CSV::InputsScanner receives IO inputs, encoding and the chunk_size. It also controls the life cycle of the object with its methods keep_start, keep_end, keep_back, keep_drop.
CSV::InputsScanner.scan() tries to match with pattern at the current position. If there's a match, the scanner advances the “scan pointer” and returns the matched string. Otherwise, the scanner returns nil.
CSV::InputsScanner.rest() returns the “rest” of the string (i.e. everything after the scan pointer). If there is no more data (eos? = true), it returns “”.

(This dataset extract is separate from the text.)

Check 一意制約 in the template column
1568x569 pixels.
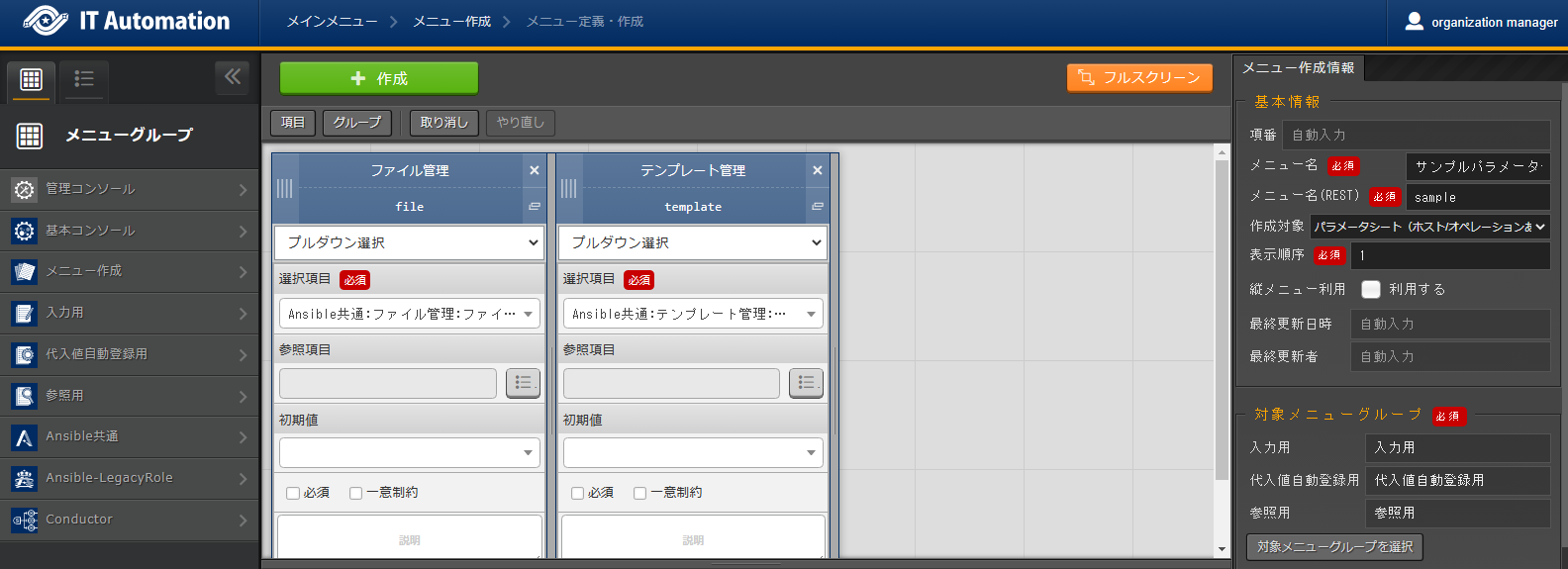tap(639, 493)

# File csv/parser.rb, line 88
def initialize(inputs, encoding, row_separator, chunk_size: 8192)
@inputs = inputs.dup
@encoding = encoding
@row_separator = row_separator
@chunk_size = chunk_size
@last_scanner = @inputs.empty?
@keeps = []
read_chunk
end
# File csv/parser.rb, line 98
def each_line(row_separator)
buffer = nil
input = @scanner.rest
position = @scanner.pos
offset = 0
n_row_separator_chars = row_separator.size
while true
input.each_line(row_separator) do |line|
@scanner.pos += line.bytesize
if buffer
if n_row_separator_chars == 2 and
buffer.end_with?(row_separator[0]) and
line.start_with?(row_separator[1])
buffer << line[0]
line = line[1..-1]
position += buffer.bytesize + offset
@scanner.pos = position
offset = 0
yield(buffer)
buffer = nil
next if line.empty?
else
buffer << line
line = buffer
buffer = nil
end
end
if line.end_with?(row_separator)
position += line.bytesize + offset
@scanner.pos = position
offset = 0
yield(line)
else
buffer = line
end
end
break unless read_chunk
input = @scanner.rest
position = @scanner.pos
offset = -buffer.bytesize if buffer
end
yield(buffer) if buffer
end
# File csv/parser.rb, line 183
def keep_back
start, buffer = @keeps.pop
if buffer
string = @scanner.string
keep = string.byteslice(start, string.bytesize - start)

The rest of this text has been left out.